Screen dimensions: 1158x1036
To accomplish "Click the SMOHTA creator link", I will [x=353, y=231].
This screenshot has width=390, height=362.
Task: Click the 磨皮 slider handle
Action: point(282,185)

BRIEF => Reproduce the lines above verbatim.

FULL OUTPUT =>
Screen dimensions: 1158x1036
To accomplish "Click the SMOHTA creator link", I will [x=353, y=231].
This screenshot has width=390, height=362.
Task: Click the 磨皮 slider handle
Action: point(282,185)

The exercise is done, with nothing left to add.